:: Task item ::
Set down exactly the lines below between the line holding "Expand more replies via 查看更多回覆" and the line holding "Toggle the unordered", inclusive; no other line belongs in the answer.

:: Information supplied ::
►

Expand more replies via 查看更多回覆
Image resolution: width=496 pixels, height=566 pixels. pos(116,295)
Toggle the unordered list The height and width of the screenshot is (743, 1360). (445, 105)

◄
►

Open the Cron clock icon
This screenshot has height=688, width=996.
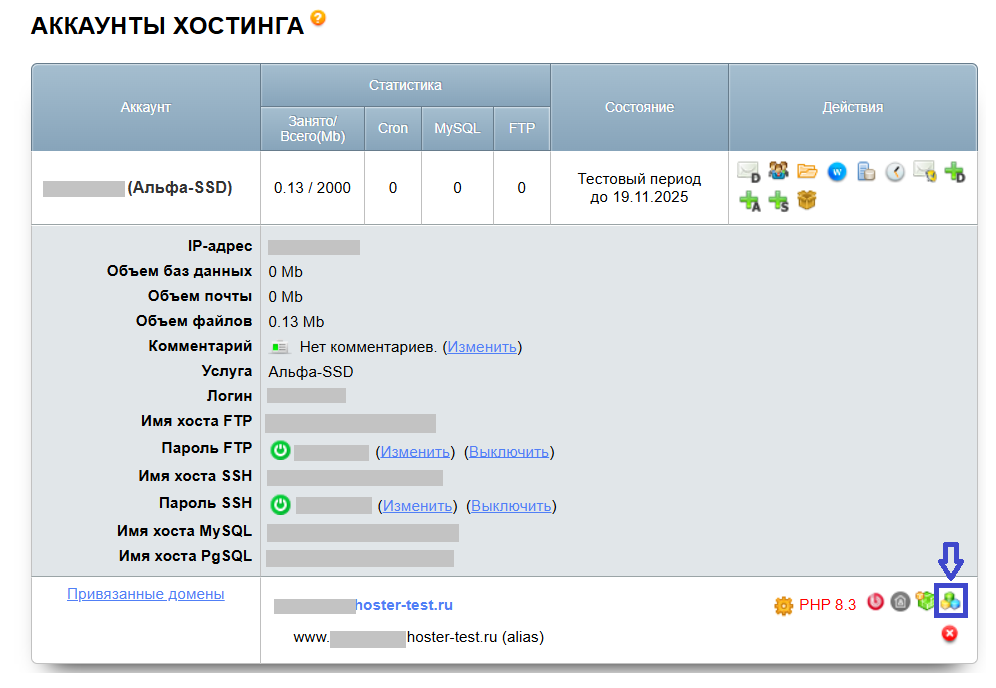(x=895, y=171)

◄
►

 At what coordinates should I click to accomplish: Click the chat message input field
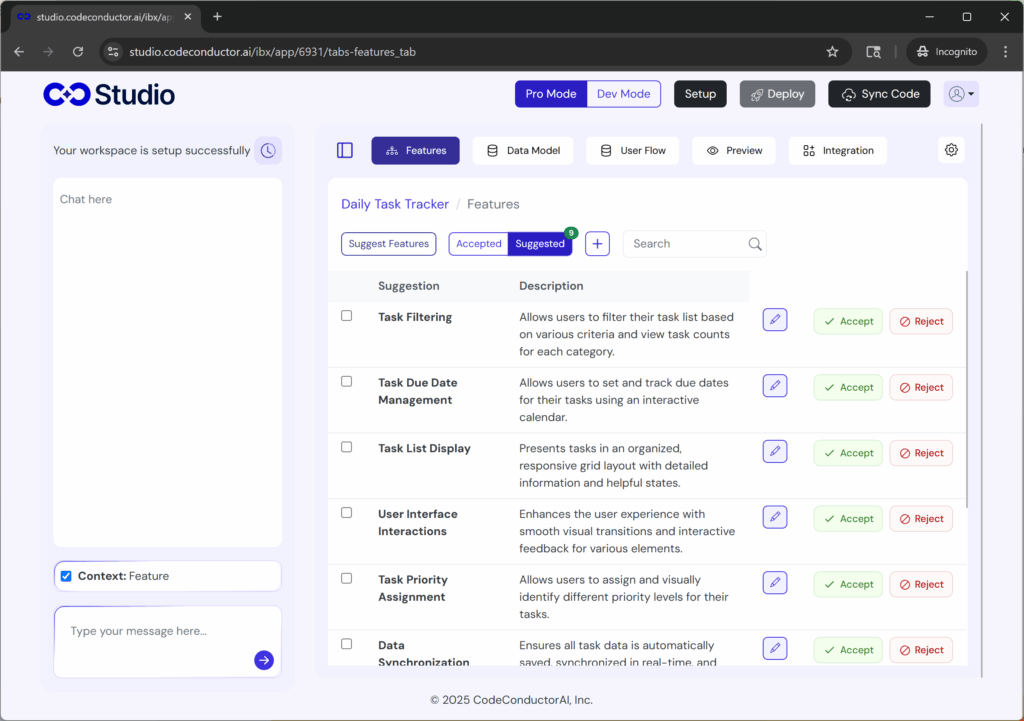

◄

:: Result of this task ::
Expand more replies via 查看更多回覆
Image resolution: width=496 pixels, height=566 pixels. pos(116,295)
Toggle the unordered list The height and width of the screenshot is (743, 1360). (445, 105)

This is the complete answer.